I dropped the phone. It fell on my toe. I felt nothing. The world had gone black. In my stomach the butterflies morphed into wildebeests. I felt dizzy.
“Hello? Are you there?” Papi shouted. “Cecelia? Cecelia? Are you ok?”
I bent over and picked up the phone, still holding the letter. “Uh yeah, I’m h –here. The phone slipped, sorry,” I stuttered.
“The magazine. My magazine. Did it come in?”
“No. No magazine.”
“Are you all right?”
“Yes, I’m fine. I just remembered I have a big test tomorrow. So I better go study,” I lied again.
“Ok. Go estudio. No visitors while I’m at work. Recordar. No one.” His voice was stern, as always.
“I know. I remember.”
I picked up the packet from Berklee. An envelope in each hand: one my future and the other my past. It had been ten months since I’d last heard from The Stranger. When she first arrived I thought God was smiling on me. I’d been praying for a miracle, for someone or something to help me out of this slum, away from my overbearing Papi, and set me on my music career.
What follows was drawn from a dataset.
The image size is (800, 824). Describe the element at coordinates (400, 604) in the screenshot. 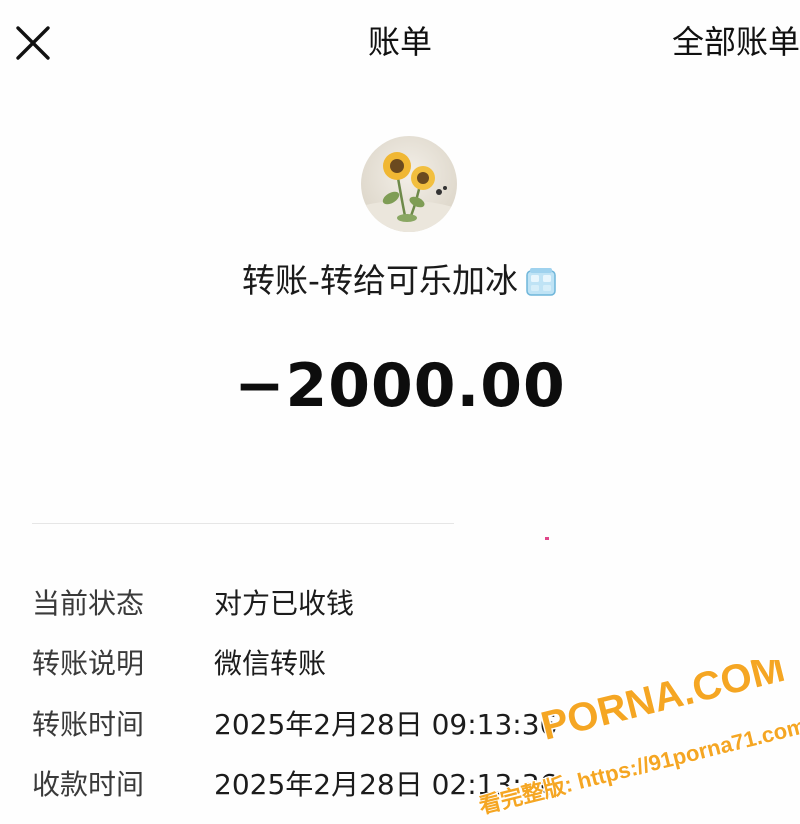

I see `detail-row-status: 当前状态 对方已收钱` at that location.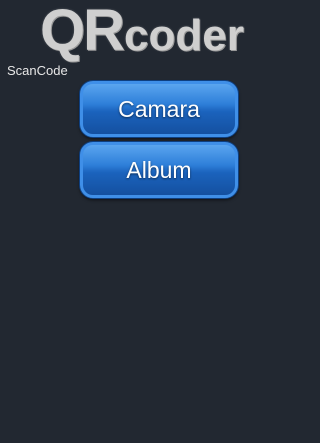 The width and height of the screenshot is (320, 443). Describe the element at coordinates (159, 170) in the screenshot. I see `album-button: Album` at that location.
She said she came to Chelsea to tell me the truth about my family but I couldn’t take any more of her revelations. Not today.
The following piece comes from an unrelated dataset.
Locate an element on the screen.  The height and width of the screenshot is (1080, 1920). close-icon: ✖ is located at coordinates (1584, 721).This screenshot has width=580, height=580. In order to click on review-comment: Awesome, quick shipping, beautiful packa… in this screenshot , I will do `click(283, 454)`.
Pinching a corner of the letter I held it at arm’s length like it was a rotted fish and took it to my room. I opened the bottom drawer of my desk, tossed an old school notebook aside and removed my mother’s Juan Gabriel record. The only piece of her my father saved from Colombia. Opening the sleeve of the album I slid the unopened letter inside. I rested the notebook on top of the album and closed the drawer.
I fell onto my bed and stared out the window at the passing cars on the distant Tobin Bridge. I shook my hands and belted out my favorite Mariah Carey song. During the part about lost love, goose bumps prickled the skin on my arm. I wiped the tears from my eyes. Had any of those people driving by suffered a loss as deep as mine or lived through a terrible betrayal?
Since Papi would be working his second job until midnight, my boyfriend, Marcos, was coming over. I wanted to prepare his favorite meal, arroz con pollo with crescent rolls from a tube.
I clicked on the radio. I sang along to Pitbull and G.RL. I propped the Berklee brochure on the counter and trimmed skin from a chicken leg. I thought of that April day The Stranger arrived. Maybe if I figured out what happened during our time together, maybe if I finally understood why she did what she did, I’d be able to open the letter tonight.
Maybe with Marcos’ help I’ll have the strength and courage to know what to do.